I am a human whose nature is language

★ 初めに生命があった。生命は言葉によって人間となった。人間は言葉と共にあった。人間は言葉によって神を作り、神によって人間を尊厳なものとし、また悪魔と差別を作りまし。 
 だが、今や人間は、人間存在の真実を知り、地上のすべての生命と人間に永続的幸福をもたらすことができるようになりました。人間は、まもなく「生命言語説」によって「自分とはなにか?」の真実に目覚めることでしょう。

★ 「宇宙の起源」と同じように、「生命の起源」を確定することはできません(注)。しかし、人間の言語は、生命が(!)自らを適応的に維持・存続させるために獲得したものであり、「言語の起源」を確定することはできるのです。生命は(!)、個体と種の維持・存続のために、外界を的確に認識し、適応的な行動をとる。言語はそのための認識・思考と伝達・行動の手段なのです。
 だから、起源の分からない宇宙や生命を、「神のみ業」「知的設計」の被創造物と意味づけることは可能ですが、生命が獲得した「人間の言語」を、神の創造物(作品)のように確定することはできないのです。むしろ
神を人間の創造主(人間は神の被造物)とするような考察は、人間(生命)存在の有限性や脆弱性を、「神」や「創造主」という人間の獲得した「言葉」によって意味づけ強化したものに過ぎません。

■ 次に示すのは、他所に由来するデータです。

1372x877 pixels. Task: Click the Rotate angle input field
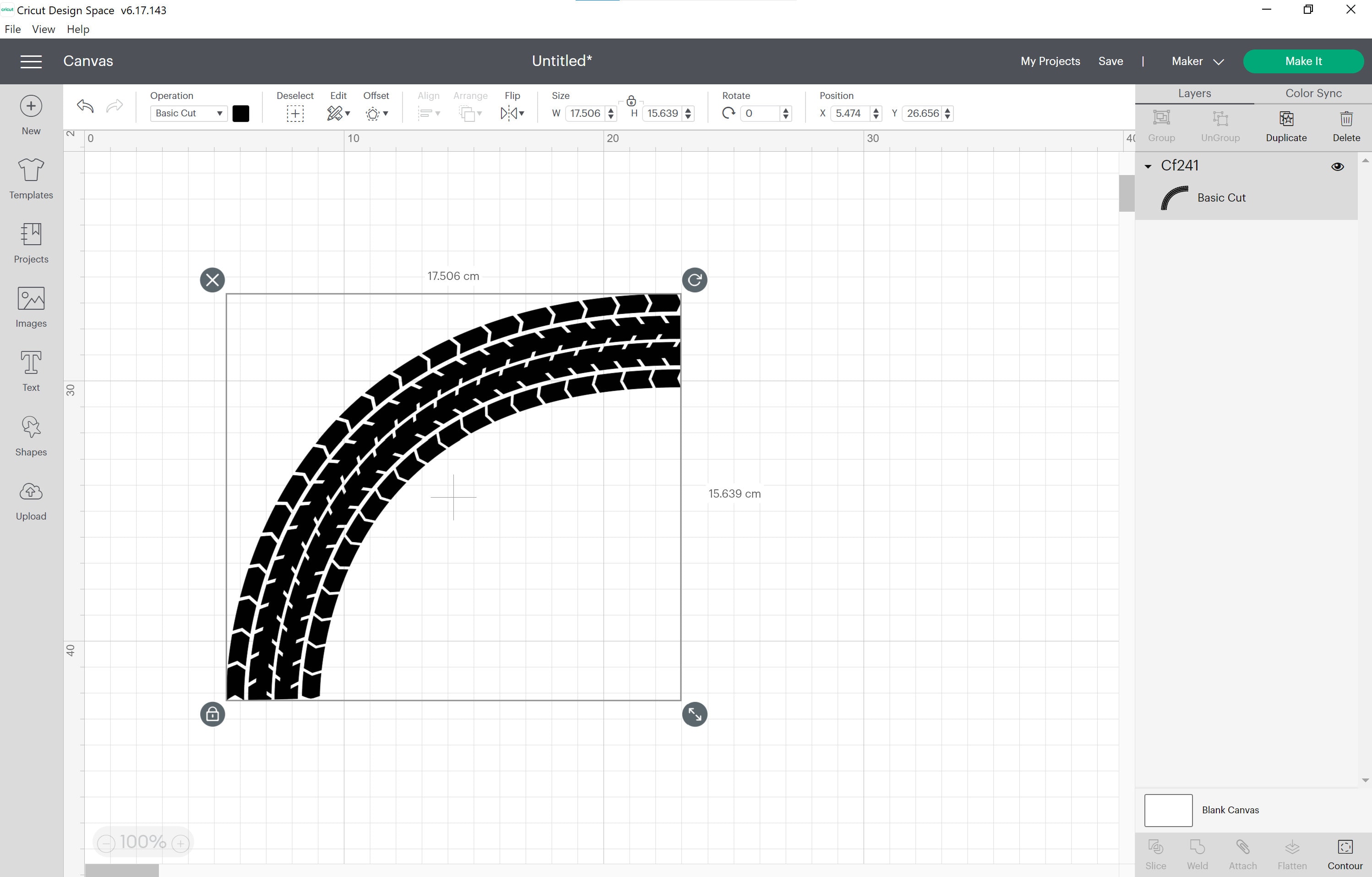coord(759,114)
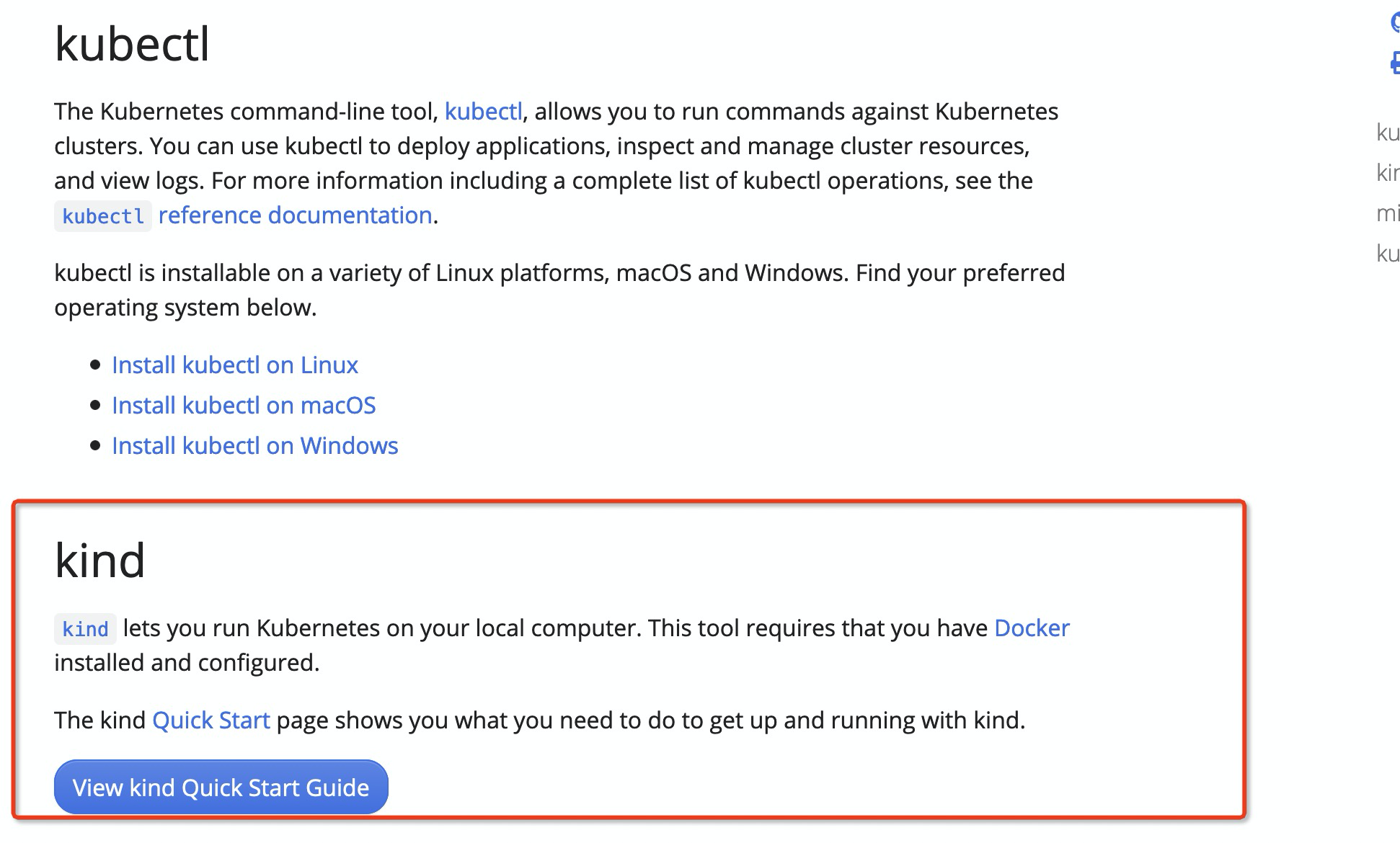The width and height of the screenshot is (1400, 843).
Task: Open the reference documentation link
Action: [x=295, y=215]
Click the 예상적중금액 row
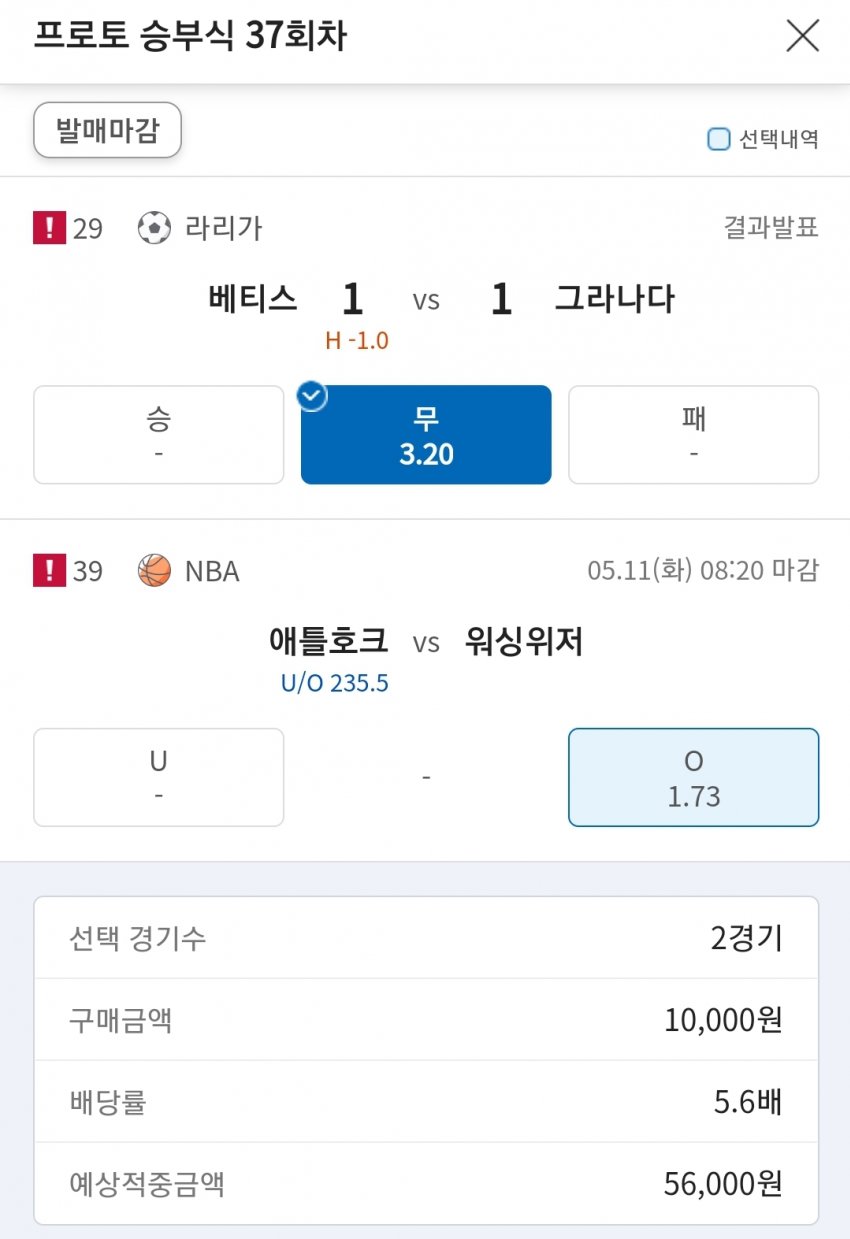The width and height of the screenshot is (850, 1239). point(426,1184)
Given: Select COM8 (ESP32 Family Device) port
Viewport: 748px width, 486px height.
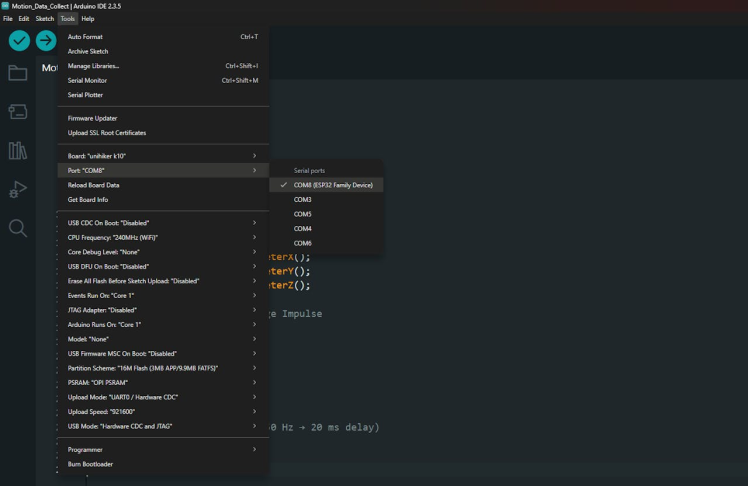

人間は、言葉によって自らを意味づける存在なのです。 

(注) 遺伝子・核酸と細胞・蛋白質の融合と、外界からの独立を実験的に確認することは不可能である。言語は高等動物の鳴き声・発音から確認できる進化の産物であり、音声の複雑な構成と意味表現は、その起源を経験的に確定できる。それが上に示した生命言語説による「言語起源論」である


【ダーウィンの自然選択説批判】
 ★人類や言語の起源は
生命の主体的生存力(適応力)を自覚することなしに論じることはできない
 ★ 自然は選択するのでなく、変化するのみである。
  自然が生命の生き方を選択するのではなく、生命が多様な自然(環境)への多様な生き方(種)を選択・適応する。諸
 生命が独自の生き方を選択しても永続的適応となるとは限らない。生命(自然)を誕生させた環境(自然)は、無限の変
 化をするが、生命は有限の存在だから適応には限界があるのである。


 「自然選択説のイデオロギー性」については『人間存在論 前編』 (2001)ですでに紹介しています。ダーウィンは、『種の起源』(1859、ON THE ORIGIN OF SPECIES BY MEANS OF NATURAL SELECTION,OR THE PRESERVATION OF FAVOURED RACES IN THE STRUGGLE FOR LIFE.(自然選択の方法による種の起源について、または生存闘争における有利な種族の保存)において、種の起源が生存闘争と自然選択によることを述べている。しかしそこでは、生命の多様な生存様式(多様な種)が、多様な環境の中における それぞれの適応様式であり、「個体と種族の存続をめざした多様な変化(適応化)の結果」であることが強調されていません。種は、多様な環境への多様な生き方であり、自然が選択するものではなく、多様な自然に対する生命自体の適応的選択によります。これは生命自体の選択的変容(突然変異を含む)が、適応的であったか否かという問題であって、結果的に不適応であれば、種としての安定的生存や繁栄が得られず、種を形成しないということです。

 つまり自然(環境)の厳しさや生きることの困難に適応できなかった生命が、種としての存続に失敗(絶滅の「方向」の選択)したのであって、その失敗を自然(ダーウィンにとって、生命の多産・繁殖による生存闘争・適者生存が自然の法則である)による選択と言うことはできません。種として生存している適者は、自然が選択したのでなく、自然が無限の選択の機会(選択の失敗もあり得る)を生命に与え、それに適応選択した形質を持つ生命が一つの種を形成することになるのです。(その意味で人類も絶滅の「方向」を選択する可能性があります。生命は適応の可能性をめざして常に選択しているのです。)

 生命の進化、とくにここでは言語を獲得した人類の進化を問題にするので、「神経組織を持った動物の行動様式の進化(刺激認知と反応行動の統合化)」について、動物(生命)が、与えられた環境の多様な状況に応じて、多様な一定の方向性(自然が方向性を選択するのではない)を選択することを重視することになります。つまり、動物は外界の無限に複雑な環境状況(の情報)に対して、生存を維持するために的確な認識と分析(選択・判断・思考)による的確な適応的行動が必要とされます。それらの「認識と行動」は、感覚器官と情報処理能力、そして行動能力の進化(環境に応じた適応)によって多様な動物の生存(行動)様式をもつ動物種として地上に出現してきました。動物の生存様式の定向的進化(神経系の進化)は、人類において最高度に達し情報処理器官としての大脳の発達をもたらしました。この状態は「言語による情報伝達と認知能力の飛躍的発達」となり創造(想像)力を高め、人類の文化と文明の発展の原動力となったのです。

 さてこの能力は自然選択によるのか、それとも生命の主体的な選択(生命選択)によるのか、今までも今西錦司による自然選択説に対する批判的議論がありました。「生命言語理論」は、彼の問題意識を継承しています。つまり、生命も自然の一部であるとは言え、自然から特化して生命が誕生したのであり、その生命の主体的生存力を自覚することなしに、人類や言語の起源を論じることはできないという考えです。西洋の合理主義思想においては、総じて生命や人間を、「不死の神々」(ギリシア神話)や「創造神」(ユダヤ・キリスト教)、または「自然法」(古代ローマ、近代合理主義)の支配下にあると考えてきました。 「生命言語理論」では、このような西洋思想の限界性を克服し、新たな人間生命中心のものの見方考え方を提供しようとするものです。これは、理性中心の近代ヒューマニズムの限界を超えるものでもあります。詳しくは上記『人間存在論―言語論の革新と西洋思想批判 』をご覧下さい。